Council Speaker Candidates Vie for Progressive Label

NEW YORK

The race is on to determine the next City Council Speaker, and at least seven council members are vying to fill the second-most-powerful position in the city, one that could provide key support — and potentially fierce opposition — to incoming Mayor Bill de Blasio.

It is a post that has just 51 constituents: the other council members. They are expected to officially vote on the post in early January, after the new council is sworn in, though backroom deals often settle the matter before then.

But while the public has no say in the process to replace outgoing speaker Christine Quinn, the leading candidates have engaged in several open debates reminiscent of the mayoral forums that dominated that campaign last spring. The most high-profile one so far will be held Wednesday night in Manhattan.

The candidates, all Democrats, have similar left-leaning views and have been largely fighting over the progressive mantle, stressing their close ties to de Blasio, whose unabashedly liberal platform delivered him a record-setting landslide earlier this month. A sign of the leftward tilt in the council’s Progressive Caucus, which will nearly double in size from 11 to 20 when the new members are seated.

Melissa Mark-Viverito, a co-chair of that caucus from East Harlem, is favored by the city’s powerful unions and is currently considered the frontrunner.

“Now is the progressive moment in time,” she announced at a Brooklyn forum Tuesday night. “I am the progressive candidate that has an inclusive vision that has demonstrated effective leadership in the past.”

The other candidates are pushing for a secret ballot, which they believe will allow other councilmen to vote against Mark-Viverito without upsetting the unions. “1199 (a healthcare workers’ union) would chop their heads off,” one source told the Daily News.

Council member Jumaane Williams from Brooklyn has staked his candidacy on his high-profile opposition to the NYPD’s stop-question-and-frisk policy, which allows police to stop people acting suspiciously. The tactic drives down crime but its critics say that police use it to unfairly target minorities.

“I think we’ve made a right turn, which is actually left, where we’re going to a progressive city,” Williams said at a Tuesday night speaker’s forum. “The entire country is looking at us and we have the weight of responsibility on us and I want to make sure we understand that if we fail this time, it’s going to be generations before we get another shot.”

Other candidates in the running include Dan Garodnick and Inez Dickens of Manhattan and James Vacca and Anabel Palma of the Bronx. Seen as the moderate in the race is Mark Weprin, a secular Jew from a powerful Queens political family whose mother was raised in Cuba, giving him a leg up among the city’s sizeable Hispanic population.

Mark-Viverito and Dickens were considered to have duked out their competition via the mayoral race, with the former getting the job if de Blasio wins and Dickens emerging as frontrunner if Quinn were the victor. De Blasio has no formal role in the selection process but is believed to favor Mark-Viverito, the first council member to back his then-underdog mayoral campaign. Dickens, a close ally of Quinn, was believed to have the upper hand until the speaker’s mayoral campaign imploded.

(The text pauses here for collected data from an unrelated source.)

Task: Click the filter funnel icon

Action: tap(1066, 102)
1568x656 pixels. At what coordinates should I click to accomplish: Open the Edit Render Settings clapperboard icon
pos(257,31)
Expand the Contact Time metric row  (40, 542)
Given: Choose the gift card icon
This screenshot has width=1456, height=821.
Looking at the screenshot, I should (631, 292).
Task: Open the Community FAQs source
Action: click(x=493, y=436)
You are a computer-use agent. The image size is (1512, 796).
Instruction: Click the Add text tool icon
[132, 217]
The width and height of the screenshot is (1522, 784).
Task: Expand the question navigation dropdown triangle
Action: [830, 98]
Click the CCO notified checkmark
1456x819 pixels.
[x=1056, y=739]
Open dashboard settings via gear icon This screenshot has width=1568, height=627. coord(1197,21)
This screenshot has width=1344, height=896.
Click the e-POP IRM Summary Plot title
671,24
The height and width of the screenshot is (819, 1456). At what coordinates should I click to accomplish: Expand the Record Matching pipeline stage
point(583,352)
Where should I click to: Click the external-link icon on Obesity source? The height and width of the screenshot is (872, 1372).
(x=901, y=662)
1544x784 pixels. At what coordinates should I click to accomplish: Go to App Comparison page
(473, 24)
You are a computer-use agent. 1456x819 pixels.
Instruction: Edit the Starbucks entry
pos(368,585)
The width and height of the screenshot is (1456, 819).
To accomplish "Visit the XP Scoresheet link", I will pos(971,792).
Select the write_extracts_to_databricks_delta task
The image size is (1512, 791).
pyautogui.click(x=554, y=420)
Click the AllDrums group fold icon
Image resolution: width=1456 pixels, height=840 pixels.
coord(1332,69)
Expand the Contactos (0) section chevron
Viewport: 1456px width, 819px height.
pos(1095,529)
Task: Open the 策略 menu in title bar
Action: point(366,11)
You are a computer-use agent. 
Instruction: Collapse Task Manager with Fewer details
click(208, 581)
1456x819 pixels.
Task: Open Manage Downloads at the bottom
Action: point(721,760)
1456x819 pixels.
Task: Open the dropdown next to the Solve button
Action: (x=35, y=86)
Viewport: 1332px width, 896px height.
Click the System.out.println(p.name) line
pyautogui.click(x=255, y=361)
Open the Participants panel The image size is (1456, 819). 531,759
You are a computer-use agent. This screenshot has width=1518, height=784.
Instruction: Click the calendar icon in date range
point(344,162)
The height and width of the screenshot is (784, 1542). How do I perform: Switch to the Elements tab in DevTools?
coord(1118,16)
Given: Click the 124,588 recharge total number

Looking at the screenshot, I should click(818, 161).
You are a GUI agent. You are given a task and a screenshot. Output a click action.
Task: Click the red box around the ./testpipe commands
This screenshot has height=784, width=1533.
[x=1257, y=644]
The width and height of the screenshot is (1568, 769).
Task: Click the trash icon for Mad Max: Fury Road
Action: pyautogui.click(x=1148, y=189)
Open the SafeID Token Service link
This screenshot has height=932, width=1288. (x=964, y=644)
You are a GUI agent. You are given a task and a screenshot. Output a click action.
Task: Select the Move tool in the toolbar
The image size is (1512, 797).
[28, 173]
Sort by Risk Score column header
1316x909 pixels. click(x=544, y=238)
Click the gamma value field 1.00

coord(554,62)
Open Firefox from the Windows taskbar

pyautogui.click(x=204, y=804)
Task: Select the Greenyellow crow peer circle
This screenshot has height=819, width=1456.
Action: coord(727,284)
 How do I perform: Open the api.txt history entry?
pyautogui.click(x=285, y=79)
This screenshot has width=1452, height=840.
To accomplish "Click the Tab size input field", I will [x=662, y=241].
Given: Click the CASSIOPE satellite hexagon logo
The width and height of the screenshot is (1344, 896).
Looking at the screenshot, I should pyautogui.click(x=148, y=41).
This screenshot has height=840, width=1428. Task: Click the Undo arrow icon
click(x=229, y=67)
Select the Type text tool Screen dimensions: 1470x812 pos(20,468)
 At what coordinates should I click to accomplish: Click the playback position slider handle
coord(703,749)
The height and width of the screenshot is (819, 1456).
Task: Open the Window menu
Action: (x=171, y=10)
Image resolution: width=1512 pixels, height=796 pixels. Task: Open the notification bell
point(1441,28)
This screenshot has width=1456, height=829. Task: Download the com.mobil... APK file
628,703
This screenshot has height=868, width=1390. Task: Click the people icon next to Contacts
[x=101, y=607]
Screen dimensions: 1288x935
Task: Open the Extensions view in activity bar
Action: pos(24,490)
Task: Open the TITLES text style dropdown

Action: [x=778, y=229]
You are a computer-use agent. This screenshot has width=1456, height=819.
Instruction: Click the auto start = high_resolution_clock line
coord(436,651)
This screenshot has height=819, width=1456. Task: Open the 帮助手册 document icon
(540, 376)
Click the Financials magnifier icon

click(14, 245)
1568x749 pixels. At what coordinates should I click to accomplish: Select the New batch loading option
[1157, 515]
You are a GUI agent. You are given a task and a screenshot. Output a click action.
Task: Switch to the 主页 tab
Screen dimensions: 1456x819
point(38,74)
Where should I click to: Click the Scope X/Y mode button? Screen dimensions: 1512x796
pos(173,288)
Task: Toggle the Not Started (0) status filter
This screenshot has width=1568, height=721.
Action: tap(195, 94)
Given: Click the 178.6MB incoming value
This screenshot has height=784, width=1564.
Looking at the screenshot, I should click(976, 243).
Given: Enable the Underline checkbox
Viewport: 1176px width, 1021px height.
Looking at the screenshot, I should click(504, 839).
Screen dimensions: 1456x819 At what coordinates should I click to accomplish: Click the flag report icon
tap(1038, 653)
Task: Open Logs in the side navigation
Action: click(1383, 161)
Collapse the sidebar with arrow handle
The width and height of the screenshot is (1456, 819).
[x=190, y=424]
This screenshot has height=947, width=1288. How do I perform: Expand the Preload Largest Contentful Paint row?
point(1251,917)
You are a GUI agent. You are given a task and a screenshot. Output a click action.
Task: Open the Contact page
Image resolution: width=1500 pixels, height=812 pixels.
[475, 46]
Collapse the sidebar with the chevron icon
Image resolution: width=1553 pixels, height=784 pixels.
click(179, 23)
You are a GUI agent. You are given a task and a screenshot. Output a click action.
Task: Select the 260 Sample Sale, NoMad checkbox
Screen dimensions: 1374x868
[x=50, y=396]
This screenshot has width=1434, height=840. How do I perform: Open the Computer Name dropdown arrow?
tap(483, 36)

The dark horse in the race is the last minute entrance of Williams as a speaker candidate. Although he is a close ally of Councilman Brad Lander, who, together with Mark-Viverito, leads the Progressive Caucus, his more conservative positions on social and moral issues may alienate the liberals on the legislature.

“I don’t think any of that matters for the job that I’m trying to get,” Williams told reporters. “The only thing I can tell you is to look at the issues that have come before the city council. … Another time I’m happy to discuss it. My beliefs aren’t private, they’ve never been.”

There will only be three Republicans, one less than last term, on the new council when it convenes in January. It is expected to be largely supportive of de Blasio’s agenda.

Under Quinn, who aggressively used the powers of the speakership to favor council members who supported her and sometimes punish those who didn’t, the liberal council had a topsy-turvy relationship with Republican-turned-independent Mayor Michael Bloomberg. But Quinn largely supported his signature initiatives — including his push to overturn term limits in 2009 in order to run again — and her links to Bloomberg were a major factor in the downfall of her mayoral campaign this year.